Dems say GOP energy bill would generate 'fake' revenues for transportation bill
House Democrats on Wednesday said Republicans are over-estimating the extent to which new U.S. energy development can help pay for federal highway spending, in particular because shale oil development is still years away.
“What they do is, they bring out proposals here that try to build real highways with fake oil revenues that are never going to materialize,” Rep. Edward Markey (D-Mass.) said during debate on the Republican energy bill, H.R. 3408.
“So rather than working here in the real world, where the real transportation needs of our country are dealt with real revenues that are coming in, they talk about oil shale, which Shell [Oil Co.] says is at least another 10 years away.”
Markey added that even the Congressional Budget Office has said the energy bill would only raise $4.3 billion over 10 years, not nearly enough to offset the highway spending Republicans support.
“In reality, this bill amounts to little more than a giveaway of our public lands to Big Oil under the guise of funding our nation’s transportation projects,” Markey said.
“According to government estimates, this region may hold … more than one and a half trillion barrels of oil equivalent,” Hastings said. “That’s six times Saudi Arabia’s proven reserves, and enough to provide the United States with energy for the next 200 years.”
The bill, titled the Protecting Investment in Oil Shale, the Next Generation of Environmental, Energy and Resource Security (PIONEERS) Act, would direct the secretary of the Interior to issue more research, development and demonstration (RD&D) and commercial oil shale leases, as well as make permanent guidelines on oil shale production that the Department of the Interior released in 2008.
But the bill goes beyond oil shale, and combines two other energy bills. Another piece of it would open up about 3 percent of the Arctic National Wildlife Refuge to energy production, and would require the administration to move ahead with new offshore production in the Atlantic, Pacific and Eastern Gulf of Mexico.
The bill is meant to help pay for the GOP’s highway authorization bill, and was split off from that bill, H.R. 7, which will be considered separately in a few weeks.

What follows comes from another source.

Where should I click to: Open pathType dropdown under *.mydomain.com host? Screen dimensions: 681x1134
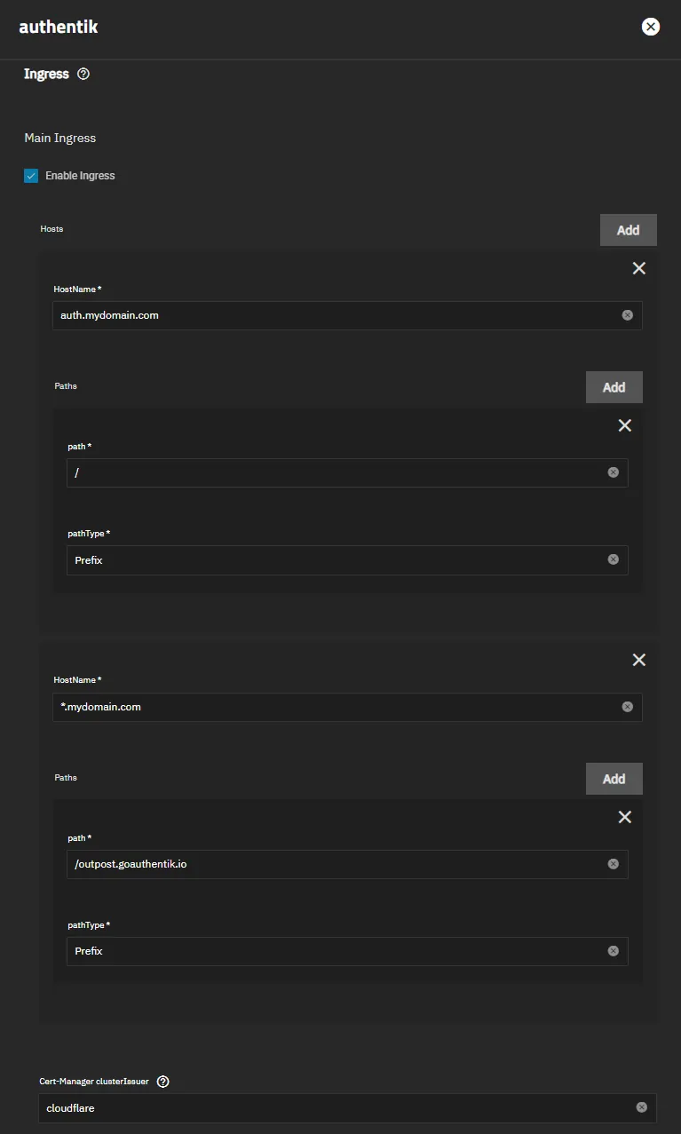pyautogui.click(x=337, y=951)
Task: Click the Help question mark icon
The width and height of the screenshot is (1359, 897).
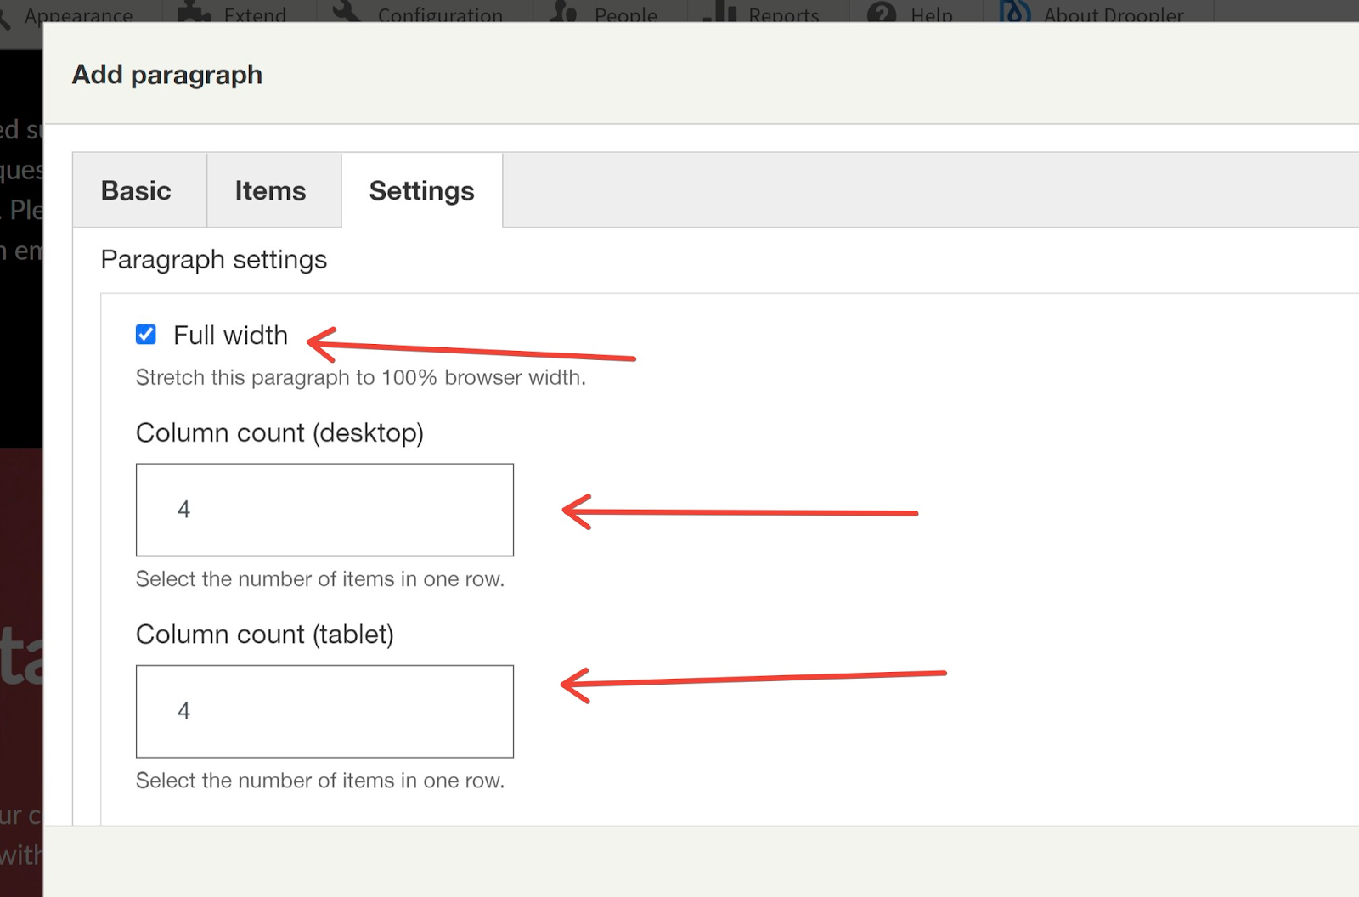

The PIONEERS Act also includes language requiring the permitting of the Keystone oil sands pipeline (this story originally said that language remains in the main transportation bill, H.R. 7).
Following debate on the PIONEERS Act, members were expected to spend Wednesday afternoon and early evening debating up to 20 amendments to the bill.
— This story was updated at 9:29 a.m. to correct that the Keystone language is in the energy bill, not the transportation bill.








Most Viewed RSS Feed »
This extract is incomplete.